If the tetrahedron has side $a$ , the new altitude (the distance between the midpoints of opposite sides) is $h = \tfrac{1}{\sqrt{2}}a$ , and the volume of the tetrahedron is $V = \tfrac{1}{6\sqrt{2}}a^3 = \tfrac13h^3$ .

In the new configuration, the cross-section of the tetrahedron at height $z$ is a rectangle of sides $\tfrac{a}{h}z$ and $\tfrac{a}{h}(h-z)$ . Thus the cross-sectional area at height $z$ is $\big(\tfrac{a}{h}\big)^2z(h-z)$ , and hence the volume up to height $z$ is $V(z) \; = \; \big(\tfrac{a}{h}\big)^2 \int_0^z u(h-u)\,du \; = \; \big(\tfrac{a}{h}\big)^2 \times \tfrac16z^2(3h - 2z) \; = \; \tfrac13z^2(3h - 2z) \; = \; \big(\tfrac{z}{h}\big)^2\big[3 - 2\tfrac{z}{h}\big]V$ The volume of water in the tetrahedron is $V(1 - 0.6^3)$ , and so we want to determine $z$ such that $\big(\tfrac{z}{h}\big)^2\big[3 - 2\tfrac{z}{h}\big] \; = \; 1 - 0.6^3$ which gives the answer $\tfrac{z}{h} = \boxed{0.7}$ .

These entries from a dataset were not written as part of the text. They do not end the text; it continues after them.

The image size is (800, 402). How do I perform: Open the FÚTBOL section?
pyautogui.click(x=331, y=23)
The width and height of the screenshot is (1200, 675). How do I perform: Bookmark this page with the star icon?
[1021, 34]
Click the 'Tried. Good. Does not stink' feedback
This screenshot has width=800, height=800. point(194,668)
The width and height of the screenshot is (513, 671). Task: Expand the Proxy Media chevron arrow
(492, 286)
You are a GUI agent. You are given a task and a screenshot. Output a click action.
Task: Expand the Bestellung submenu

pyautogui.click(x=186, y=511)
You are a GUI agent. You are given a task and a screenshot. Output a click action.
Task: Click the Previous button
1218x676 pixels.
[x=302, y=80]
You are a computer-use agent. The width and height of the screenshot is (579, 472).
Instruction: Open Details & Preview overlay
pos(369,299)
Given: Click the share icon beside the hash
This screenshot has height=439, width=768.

Another way of looking at this problem is to observe that the tetrahedron is now a ruled prism, and so its cross-sectional area is a quadratic function of the height which is zero at $z=0$ and $z=h$ . Thus $A(z) = \alpha z(h-z)$ , so that $V(z) = \tfrac16\alpha z^2(3h - 2z)$ . Since $V(h) = \tfrac13h^3$ we can deduce that $\alpha = 2$ .